## Begin Extract provided

This tool requires a Java 17+ runtime environment to run.
This tool can be run on a Bonita runtime environment in a version greater than or equal to 7.7.0.
We recommend to run the tool from a different machine than the one hosting the Bonita database. The machine requires a network access to the database.

When deleting archives using the copy-truncate mode, the Bonita runtime connected to the database must be shut down when running this tool.

Configuration

Once downloaded, unzip it somewhere and go into the main directory.
Enter your database configuration properties in the file application.properties

Configuration example
# Database configuration
database.vendor=postgres
database.name=bonita
database.username=db_user
database.password=secret
database.host=localhost
database.port=5432

It is also possible to use environment variables to set these properties.

Environment variables example
DATABASE_PASSWORD=secret ./bin/bonita-purge-tool list --older-than 6m

Run Bonita Purge Tool

The Bonita Purge Tool is a command-line tool.
To run it, open a terminal and go to the directory where you unzipped the tool.

View the usage information by running the following command:

  • Unix

  • Windows

./bin/bonita-purge-tool --help
./bin/bonita-purge-tool.bat --help

list command

This command lists all existing process definitions that have root process instances archived for a given date filter.

List process definitions with archived root process instances older than 6 months
  • Unix

  • Windows

./bin/bonita-purge-tool list --older-than 6m
./bin/bonita-purge-tool.bat list --older-than 6m

delete command

This command deletes archived process instances and their related archived elements (flownodes, data, comments, etc.) for a given date filter.

You can use either the --older-than or --before-date option to define the date filter:

  • --older-than to delete all archived elements older than a specified period of time

  • --before-date to delete all archived elements before a specified date

The command accepts other optional filtering options like:

  • --process-definition-id to delete only the archived elements of a specific process definition

  • --tenant-id to delete only the archived elements of a specific tenant, if your platform is a multi-tenant architecture (as a reminder, this feature has been removed from Bonita 2023.1)

Examples:

Delete all archived process instances older than 6 months
  • Unix

  • Windows

./bin/bonita-purge-tool delete --older-than 6m
./bin/bonita-purge-tool.bat delete --older-than 6m
Delete archived process instances older than 6 months for a specific process definition
  • Unix

  • Windows

./bin/bonita-purge-tool delete --older-than 6m --process-definition-id 1234567890
./bin/bonita-purge-tool.bat delete --older-than 6m --process-definition-id 1234567890
Delete archived process instances before 5 July 2022
  • Unix

  • Windows

./bin/bonita-purge-tool delete --before-date 1656979200000
./bin/bonita-purge-tool.bat delete --before-date 1656979200000
The --before-date parameter must be in milliseconds since the epoch.

## End Extract provided
## Begin Data provided

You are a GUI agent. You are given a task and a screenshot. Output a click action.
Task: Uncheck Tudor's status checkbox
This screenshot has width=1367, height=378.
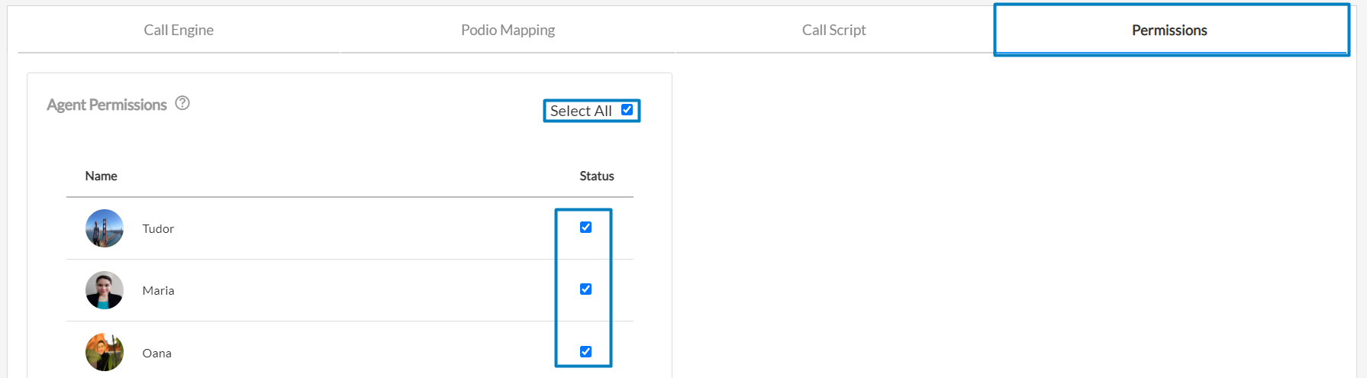585,228
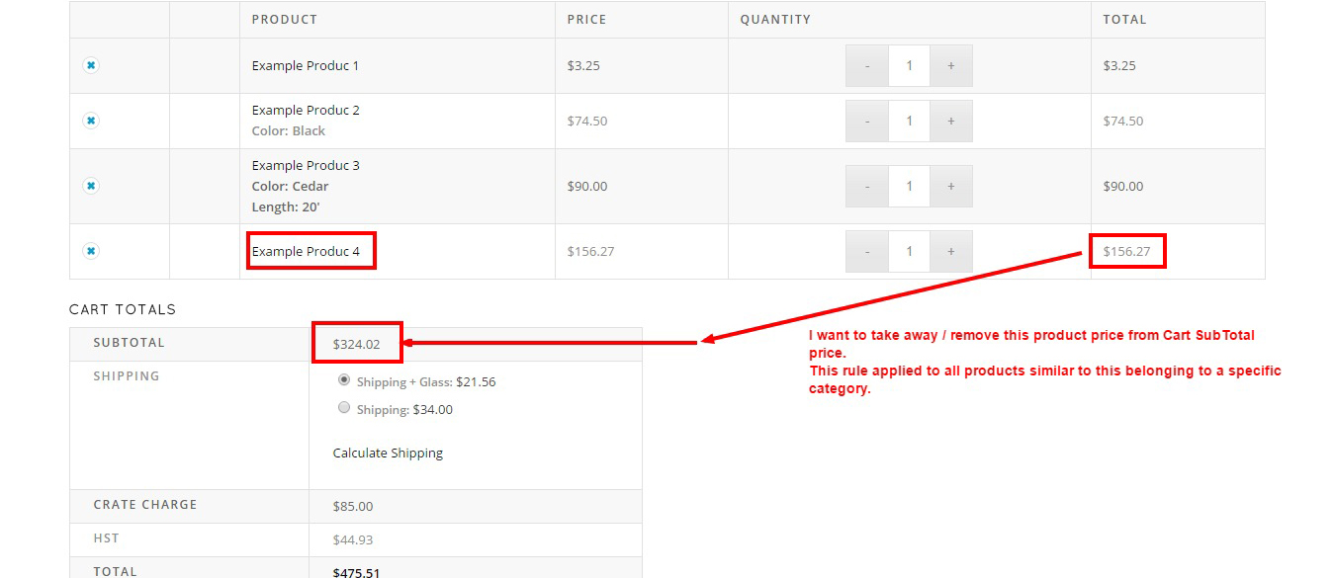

## End Data provided

> [What you will do]
Pick up the Bonita Purge Tool documentation above right after its last sentence and continue it.

> [Output of the task]
Delete modes

The delete command supports two modes: batch-delete and copy-truncate.

batch-delete

The default mode is batch-delete. It can be used while the Bonita runtime is still running, and can be stopped and resumed at any time.
We recommend to use this mode to delete small to medium-sized data volumes regularly, for example, by using cron jobs during off-peak hours.

In this mode, the rows of each table to purge are deleted in batches, and each batch is committed in the database.

copy-truncate

The copy-truncate mode is more efficient for large data volumes, especially when the number of rows to delete is higher than the number of rows to keep in the tables, but it requires the Bonita runtime to be stopped during the operation. Also, we advise not to stop the ongoing execution.

In this mode, the rows to keep are copied in batches to a temporary table, then the original table is truncated and dropped, and the temporary table is renamed to the original table. All required constraints and indexes are re-created.

Fine-tuning the deletion

As mentioned before, both modes use batch processing to either delete or copy rows.
The batch processing can be fine-tuned using the --batch-size and --batch-interval options:

  • --batch-size to define the number of rows to delete or copy in each batch.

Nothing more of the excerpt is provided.